Kalamake was a man that spared nothing, whether to eat or to drink or to wear….   ’Bright as Kalamake’s dollars’ was another saying in the Eight Isles.  Yet he neither sold, nor planted, nor took hire …and there was no source conceivable for so much silver coin.  (Stevenson 1923: 475-476).

If Keola’s undoing is caused to a certain extent by his laziness and ill-judgment, in a sense he is merely the victim of his father-in-law’s corrupting example.  His confrontation with Kalamake, in which he asks for “a concertina” as additional payment for helping the magician, comes out of his comparing himself with his father-in-law – explicitly, with the latter’s never-ending source of wealth, but implicitly with his model of behaviour and social worth: “Why should I work…when I have a father-in-law who makes dollars of sea-shells?”  Indeed, to follow the monetary logic symbolized in this story, Keola has as much right as Kalamake to this indolently luxurious lifestyle: if money is not the sign of physical labour or services, then it is merely a premium paid to exclusive knowledge, namely the knowledge of the secret origin of money.  When Keola says “[I] hold his secret,” this is not merely the threat of blackmail it sounds like, but also points to the commodity-value of money, possession of which consists not in physical or material assets, but in knowledge of the form of money.
 This form is symbolized in several ways: in the first place, money is paradoxically abundant yet valuable, restricted yet freely available.  Stevenson’s use of shells as the source of money creates a complexly overdetermined symbolism: while they hint at historical forms of currency like cowrie shells, shells are also hollow and empty things, with their contents scooped out of them.  They are not used as currency in their native isle, where they are in abundant supply and merely to be gathered on the beach; yet in Kalamake’s land they are magically transformed into the controlled medium of “dollars.”  Keola’s musings on this paradox of abundant value might serve as a critique of the inflationary and destabilizing threat of money:
And his head was dizzy with the thought of these millions and millions of dollars, and all these hundreds and hundreds of persons culling them upon the beach and flying in the air higher and swifter than eagles.
“And to think how they have fooled me with their talk of mints,” says he, “and that money was made there, when it is clear that all the new coin in all the world is gathered on these sands!  But I will know better the next time!” said he. (Stevenson 1937: 492)
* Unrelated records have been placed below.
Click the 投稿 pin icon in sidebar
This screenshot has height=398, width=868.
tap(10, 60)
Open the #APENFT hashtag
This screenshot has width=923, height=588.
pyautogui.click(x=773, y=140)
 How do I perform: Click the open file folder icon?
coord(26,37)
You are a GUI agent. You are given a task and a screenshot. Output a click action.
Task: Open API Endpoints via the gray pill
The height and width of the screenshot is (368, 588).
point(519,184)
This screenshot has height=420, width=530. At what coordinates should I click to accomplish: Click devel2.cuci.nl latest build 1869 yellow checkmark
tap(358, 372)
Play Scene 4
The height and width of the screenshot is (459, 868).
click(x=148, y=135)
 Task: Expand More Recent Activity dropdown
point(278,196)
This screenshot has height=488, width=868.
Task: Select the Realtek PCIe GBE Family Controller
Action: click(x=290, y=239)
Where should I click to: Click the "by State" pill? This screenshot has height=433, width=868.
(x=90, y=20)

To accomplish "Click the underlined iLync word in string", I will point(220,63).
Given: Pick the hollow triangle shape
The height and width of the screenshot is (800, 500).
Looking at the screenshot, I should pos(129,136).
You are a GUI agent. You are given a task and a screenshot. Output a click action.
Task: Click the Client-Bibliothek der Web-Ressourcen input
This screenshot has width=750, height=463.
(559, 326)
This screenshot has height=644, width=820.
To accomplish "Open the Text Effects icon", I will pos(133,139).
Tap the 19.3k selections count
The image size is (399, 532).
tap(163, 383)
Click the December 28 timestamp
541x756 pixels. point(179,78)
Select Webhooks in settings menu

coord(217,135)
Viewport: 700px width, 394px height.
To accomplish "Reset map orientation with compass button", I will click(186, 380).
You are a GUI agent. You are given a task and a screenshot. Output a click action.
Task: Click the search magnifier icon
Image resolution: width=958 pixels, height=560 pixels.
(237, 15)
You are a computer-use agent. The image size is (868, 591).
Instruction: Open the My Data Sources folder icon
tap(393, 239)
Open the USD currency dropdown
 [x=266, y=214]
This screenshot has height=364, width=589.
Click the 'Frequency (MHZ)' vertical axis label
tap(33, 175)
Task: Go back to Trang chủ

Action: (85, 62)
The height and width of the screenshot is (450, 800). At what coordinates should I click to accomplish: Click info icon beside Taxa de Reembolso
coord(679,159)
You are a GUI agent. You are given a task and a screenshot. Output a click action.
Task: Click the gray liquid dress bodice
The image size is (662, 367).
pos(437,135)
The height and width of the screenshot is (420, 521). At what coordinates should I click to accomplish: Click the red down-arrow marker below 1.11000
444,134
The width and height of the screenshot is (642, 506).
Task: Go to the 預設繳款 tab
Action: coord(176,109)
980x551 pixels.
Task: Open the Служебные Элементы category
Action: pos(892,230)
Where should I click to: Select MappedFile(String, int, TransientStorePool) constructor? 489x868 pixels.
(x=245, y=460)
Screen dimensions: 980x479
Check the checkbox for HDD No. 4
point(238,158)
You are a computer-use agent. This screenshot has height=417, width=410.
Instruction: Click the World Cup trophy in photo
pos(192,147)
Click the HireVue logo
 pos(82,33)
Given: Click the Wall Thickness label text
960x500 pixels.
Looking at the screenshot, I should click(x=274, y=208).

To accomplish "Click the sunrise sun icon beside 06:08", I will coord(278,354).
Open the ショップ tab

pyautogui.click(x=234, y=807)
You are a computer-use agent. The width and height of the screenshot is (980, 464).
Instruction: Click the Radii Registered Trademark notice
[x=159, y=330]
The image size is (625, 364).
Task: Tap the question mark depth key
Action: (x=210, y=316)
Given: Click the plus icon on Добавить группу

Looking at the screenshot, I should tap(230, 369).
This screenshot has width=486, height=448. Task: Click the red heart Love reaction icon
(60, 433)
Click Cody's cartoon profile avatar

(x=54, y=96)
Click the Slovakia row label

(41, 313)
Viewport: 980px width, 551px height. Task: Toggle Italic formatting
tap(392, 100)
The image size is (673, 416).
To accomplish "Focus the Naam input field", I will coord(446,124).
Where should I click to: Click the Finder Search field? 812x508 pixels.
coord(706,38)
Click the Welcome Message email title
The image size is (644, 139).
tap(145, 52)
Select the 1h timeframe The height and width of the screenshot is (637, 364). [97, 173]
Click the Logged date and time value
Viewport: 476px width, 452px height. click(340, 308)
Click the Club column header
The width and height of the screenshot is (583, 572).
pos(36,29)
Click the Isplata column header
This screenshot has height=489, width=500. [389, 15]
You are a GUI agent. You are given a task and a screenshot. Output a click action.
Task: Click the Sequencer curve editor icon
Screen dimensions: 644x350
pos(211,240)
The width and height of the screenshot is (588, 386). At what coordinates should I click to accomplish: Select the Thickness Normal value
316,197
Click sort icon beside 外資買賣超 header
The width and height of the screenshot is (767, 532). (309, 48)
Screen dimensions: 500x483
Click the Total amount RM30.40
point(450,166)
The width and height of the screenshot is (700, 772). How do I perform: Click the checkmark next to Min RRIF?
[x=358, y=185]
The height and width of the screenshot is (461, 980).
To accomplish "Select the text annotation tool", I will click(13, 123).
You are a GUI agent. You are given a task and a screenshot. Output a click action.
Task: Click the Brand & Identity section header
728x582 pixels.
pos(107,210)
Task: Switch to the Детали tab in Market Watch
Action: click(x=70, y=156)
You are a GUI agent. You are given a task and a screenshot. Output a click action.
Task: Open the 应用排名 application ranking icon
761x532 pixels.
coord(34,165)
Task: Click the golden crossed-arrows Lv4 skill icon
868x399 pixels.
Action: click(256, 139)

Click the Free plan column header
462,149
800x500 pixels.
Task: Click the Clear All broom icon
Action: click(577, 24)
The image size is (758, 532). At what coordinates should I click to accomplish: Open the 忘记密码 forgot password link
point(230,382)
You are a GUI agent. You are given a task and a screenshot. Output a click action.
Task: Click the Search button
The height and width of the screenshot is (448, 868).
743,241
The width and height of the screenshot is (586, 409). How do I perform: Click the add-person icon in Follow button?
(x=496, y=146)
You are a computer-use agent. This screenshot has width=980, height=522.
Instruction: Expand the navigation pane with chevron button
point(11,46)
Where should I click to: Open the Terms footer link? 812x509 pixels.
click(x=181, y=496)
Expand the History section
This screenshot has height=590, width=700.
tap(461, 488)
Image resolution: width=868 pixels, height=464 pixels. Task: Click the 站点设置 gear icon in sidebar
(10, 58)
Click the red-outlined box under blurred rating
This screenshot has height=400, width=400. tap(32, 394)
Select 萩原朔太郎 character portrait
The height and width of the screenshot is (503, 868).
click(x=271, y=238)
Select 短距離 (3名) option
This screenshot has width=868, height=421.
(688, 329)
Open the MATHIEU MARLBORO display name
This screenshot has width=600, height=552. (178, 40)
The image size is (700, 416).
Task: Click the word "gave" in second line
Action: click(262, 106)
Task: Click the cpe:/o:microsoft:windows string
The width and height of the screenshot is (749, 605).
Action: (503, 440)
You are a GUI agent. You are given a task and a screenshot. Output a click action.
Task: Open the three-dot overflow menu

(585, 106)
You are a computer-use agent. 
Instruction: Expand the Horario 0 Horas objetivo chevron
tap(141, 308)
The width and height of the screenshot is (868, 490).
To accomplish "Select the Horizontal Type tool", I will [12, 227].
 In this context, the magical means of obtaining money also comes to symbolize more than the old trope of money’s bewitching, uncanny influence over individuals and national economies; it also denotes the obscuratory nature of money, its ability (as sign system and assigner of values) to subsume subject and object within its self-referential operation.  To the natives of the isle, the shells are nothing more than concrete, natural shells; it is only to the visiting harvesters that the shells assume value as money, but these visitors by the same token cannot manifest themselves, and become invisible.  Invisibility is obviously not a precondition of visiting the isle: not only are the natives visible and manifest to each other, but “now and then a boat’s crew came for copra” and succeeds in bartering (a physical, pre-monetary exchange) with the natives.  Keola is invisible when he first visits the isle on Kalamake’s money-harvesting enterprise, a fact he first learns of when he approaches a scantily-clad native woman but “her eyes did not rest upon” him.
However, when he accidentally returns there by non-magical means and without intending to gather money, he is not only welcomed by the natives (albeit with their ulterior motive of fattening him up for the kill), but also given a wife, who turns out to be the same woman who ran unseeing from him the first time.  In the tale’s romance sub-plot, it is this wife’s affection for him and warning which saves him from the cannibals’ pot.  At the same time, money’s dematerializing force almost costs Keola his life on another occasion, when the invisible Lehua tries to save him but fails once, and almost fails again, to attract his attention.  Money thus precludes Eros as well as other forms of saving human relationships, since within its mode of operation humans appear only as “invisible devils”; the final battle between the cannibal natives and the money-harvesting magicians – a figure for the bloody nature of financial competition – is ironically not over the shells themselves, which the natives show no sign of wanting nor defending.  Invisibility, both a condition attached to money-gathering and a means of effecting it, is also depicted as the cause of dehumanizing mysticism, superstitious dread, and mad violence.
Sandison (1996: 6) observes that “Stevenson delights in the polyphonic coexistence – even within one text – of a number of forms, articulating themselves in a number of ‘voices,’” of which no story is more appropriate illustration than “The Isle of Voices,” whose very title points to the story’s multiple antagonists and antagonisms, contrary significations and symbolic overdeterminations, begging a Bakhtinian reading of this tale as being about polyphony itself.   Clearly these plural “voices” do not ever harmonize, agree or even communicate with each other: the story is replete with insuperable disagreements, from the failed contract between Kalamake and Keola, to the latter’s refusal to heed Lehua’s warning not to confront her father, to the story-within-the-story of the abusive mate (on the ship which rescues Keola) who dies when he refuses to heed native warnings about poisonous fish, to the bloody conflict between islanders and money-magicians, to the missionary at the end of the story who is supposed to be the couple’s confessor and supernatural advisor but who “could make neither head nor tail” of their story and reports them as counterfeiters.  It should not be overlooked that the cause of this polyphony, within the symbolic logic of the tale, is the money which constantly interposes itself between man and man, man and woman, native and white man, son-in-law and father-in-law, lay people and missionaries.  But perhaps the most striking image of polyphony is that of the money-beach in full swing:
…there was no sign of man, only the beach was trodden, and all about [Keola] as he went, the voices talked and whispered, and the little fires sprang up and burned down.  All tongues of the earth were spoken there: the French, the Dutch, the Russian, the Tamil, the Chinese.  Whatever land knew sorcery, there were some of its people whispering in Keola’s ear.  That beach was thick as a cried fair, yet no man seen… (Stevenson 1937: 491)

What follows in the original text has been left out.